Items from a data source:
-.-.-
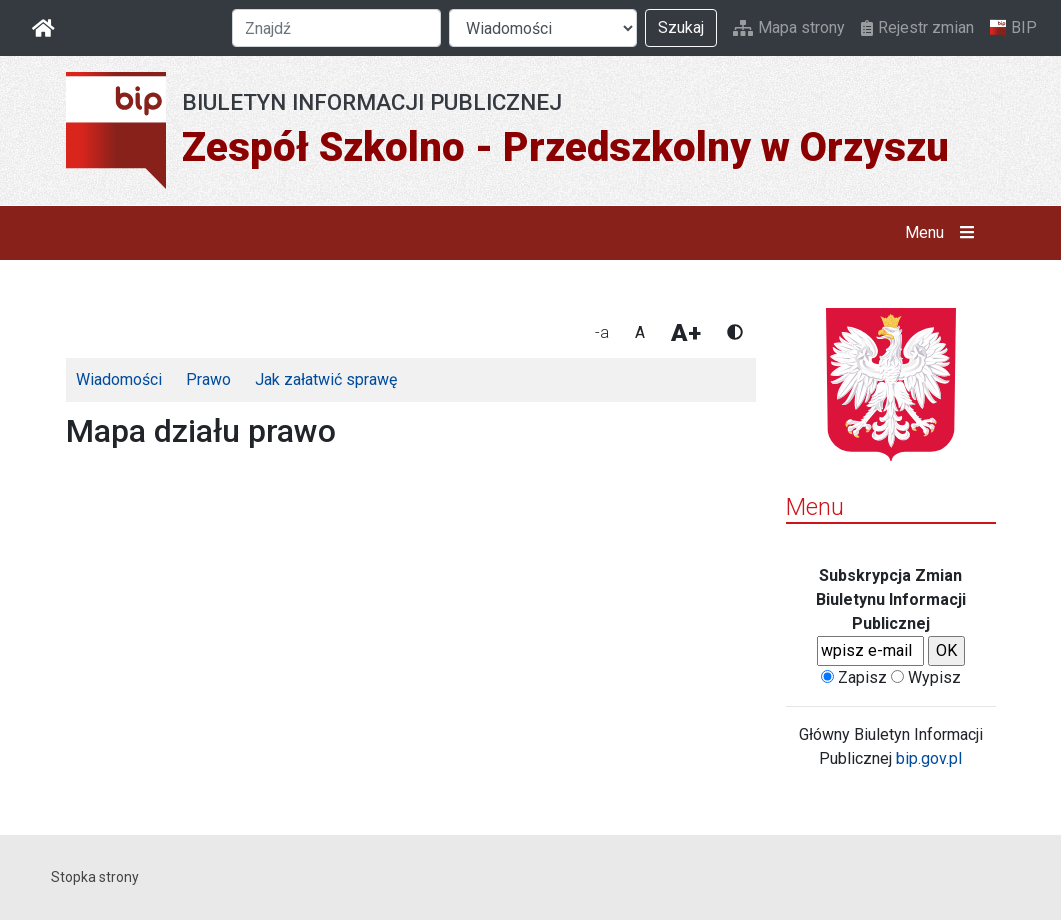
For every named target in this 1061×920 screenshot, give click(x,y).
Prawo (208, 379)
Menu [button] (943, 233)
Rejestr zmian (917, 27)
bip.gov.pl (929, 758)
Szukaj (681, 27)
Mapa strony (789, 27)
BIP (1013, 28)
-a (602, 332)
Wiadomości (119, 379)
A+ (686, 333)
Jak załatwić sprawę (326, 379)
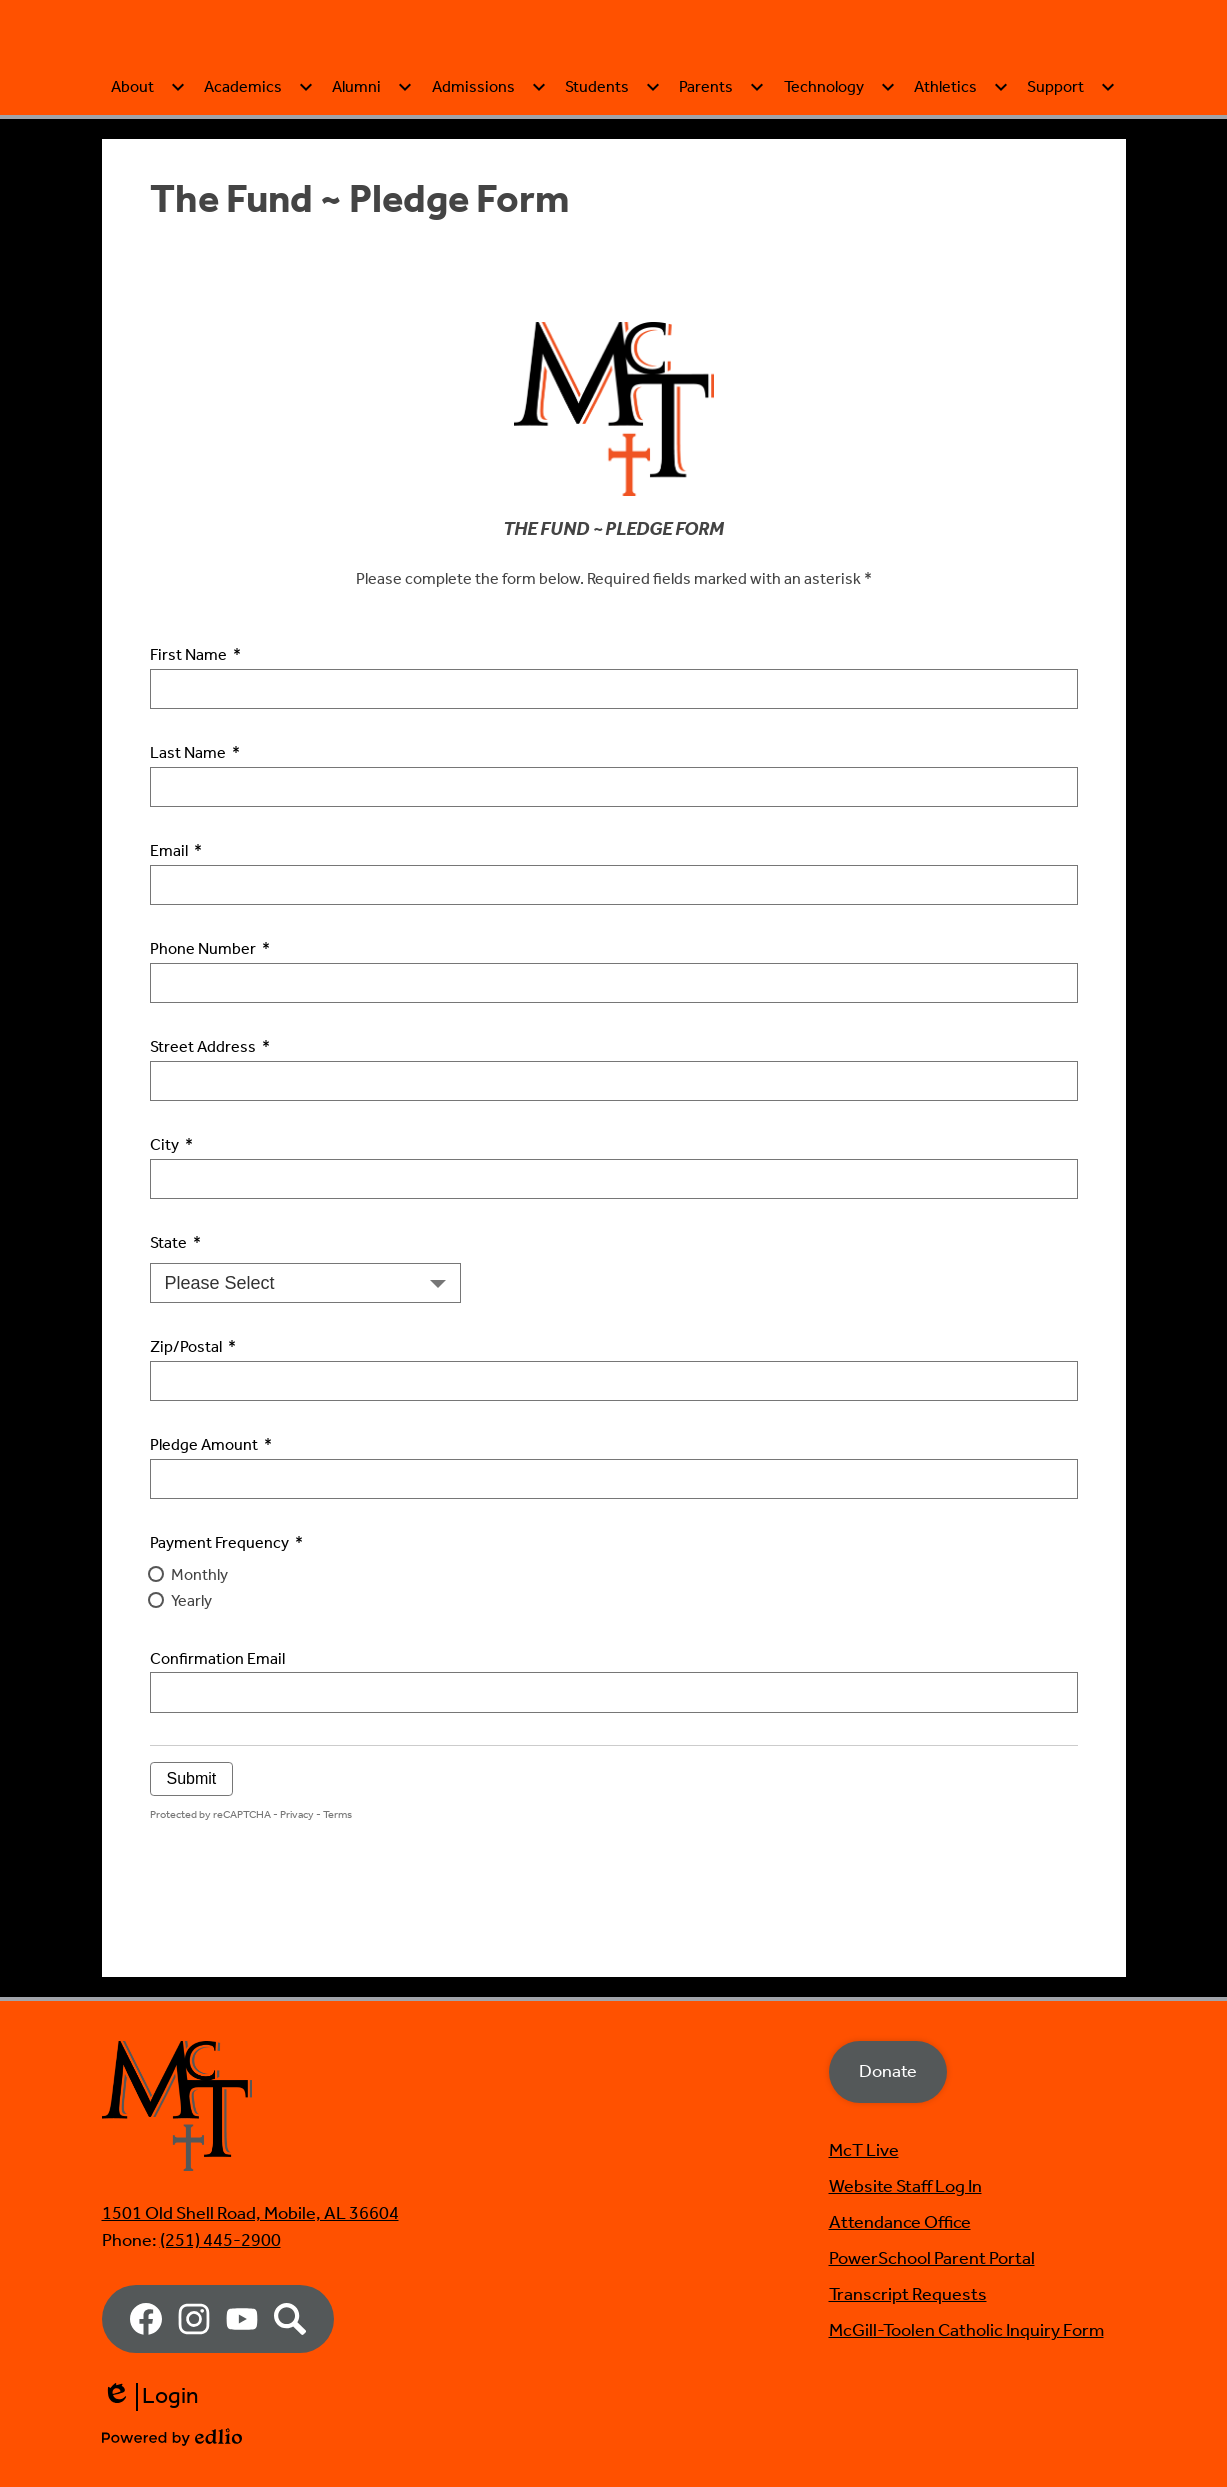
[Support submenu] (1071, 183)
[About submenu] (148, 183)
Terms (337, 1911)
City (171, 1242)
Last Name (195, 850)
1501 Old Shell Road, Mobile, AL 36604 (250, 2214)
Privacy (297, 1911)
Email (176, 948)
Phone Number (210, 1046)
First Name (195, 752)
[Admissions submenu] (489, 183)
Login (150, 2397)
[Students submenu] (613, 183)
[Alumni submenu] (372, 183)
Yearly (191, 1697)
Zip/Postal (193, 1444)
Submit (192, 1874)
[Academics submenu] (259, 183)
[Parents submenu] (722, 183)
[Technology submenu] (840, 183)
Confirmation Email (217, 1756)
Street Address (210, 1144)
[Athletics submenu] (961, 183)
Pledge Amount (211, 1542)
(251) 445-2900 (220, 2241)
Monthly (199, 1671)
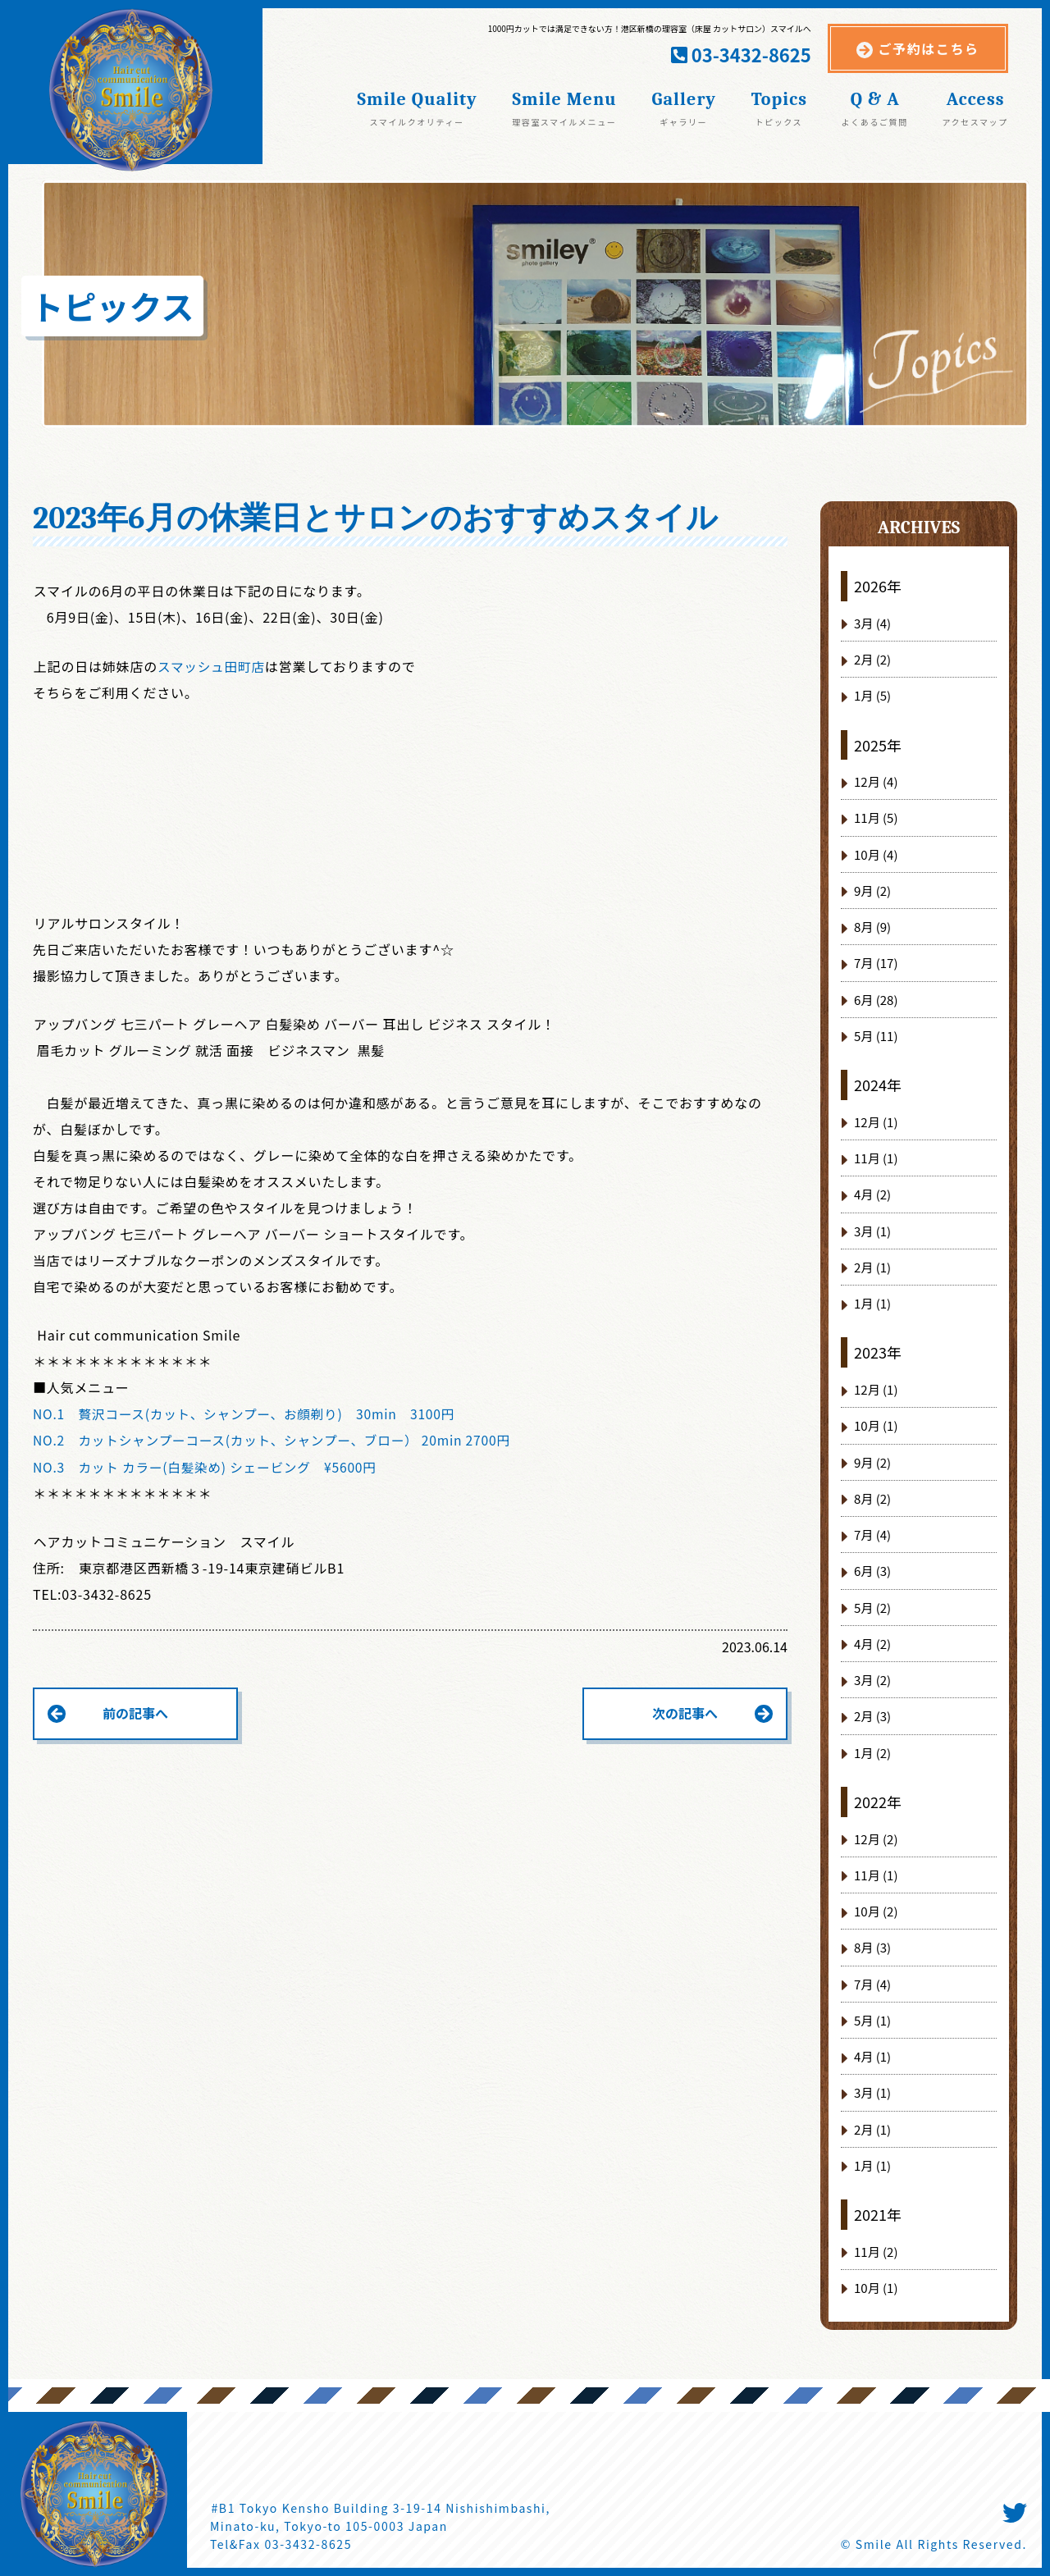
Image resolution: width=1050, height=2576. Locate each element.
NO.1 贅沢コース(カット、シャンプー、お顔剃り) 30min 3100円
-.-.-
▶ **TASK GOAL**: Pull out the lines of the items from the line containing "Email (176, 948)" through the last line of the items, copying each one word for word. Leave the pictures out.

▶ **TASK SOLUTION**:
Email (176, 948)
Phone Number (210, 1046)
First Name (195, 752)
[Admissions submenu] (489, 183)
Login (150, 2397)
[Students submenu] (613, 183)
[Alumni submenu] (372, 183)
Yearly (191, 1697)
Zip/Postal (193, 1444)
Submit (192, 1874)
[Academics submenu] (259, 183)
[Parents submenu] (722, 183)
[Technology submenu] (840, 183)
Confirmation Email (217, 1756)
Street Address (210, 1144)
[Athletics submenu] (961, 183)
Pledge Amount (211, 1542)
(251) 445-2900 (220, 2241)
Monthly (199, 1671)
Image resolution: width=1050, height=2576. Locate each element.
NO.1 贅沢コース(カット、シャンプー、お顔剃り) 30min 3100円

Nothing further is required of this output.